Wyniki za nim jednak nie przemawiały – w czterech wyścigach w zespole Pacific w 1995 tracił średnio 10 sekund na okrążeniu do zwycięzcy. W kolejnym sezonie, w barwach Minardi nie było wiele lepiej – Włoch zakwalifikował się jedynie do trzech wyścigów, a ukończył tylko jeden – w Portugalii był 15 – i ostatni.
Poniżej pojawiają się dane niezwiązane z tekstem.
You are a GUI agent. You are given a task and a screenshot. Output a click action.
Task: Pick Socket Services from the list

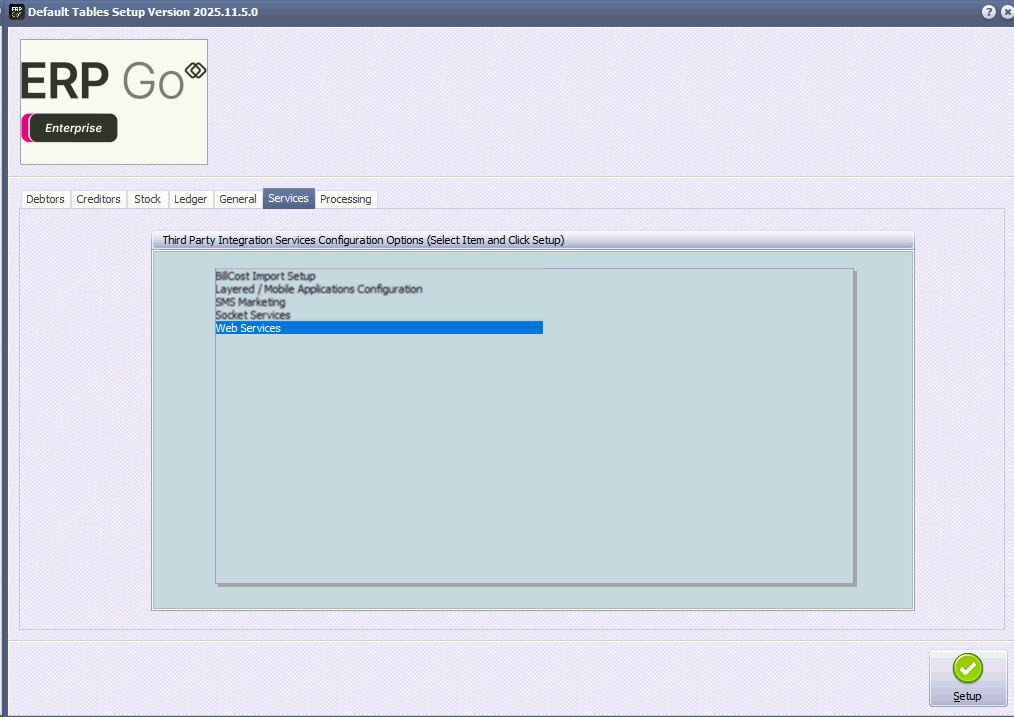click(252, 315)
Krótka przygoda z F1 do dziś jest jednak powodem do dumy dla Lavaggiego.
Miejsce 4 - Al Pease
W F1 w latach: 1967-69
Starty Kanadyjczyka w F1 to odległa przeszłość, ale warto przypomnieć jego postać z powodu dwóch epizodów. Peace wziął udział w inauguracyjnym GP Kanady w 1967 roku, w setną rocznicę utworzenia kraju. Miał już jednak 45 lat i nikłe doświadczenie w samochodach z odkrytymi kołami. Sponsorowany przez lokalny oddział Castrola, wynajął na weekend stary bolid Eagle’a, którym jeździł wcześniej Dan Gurney.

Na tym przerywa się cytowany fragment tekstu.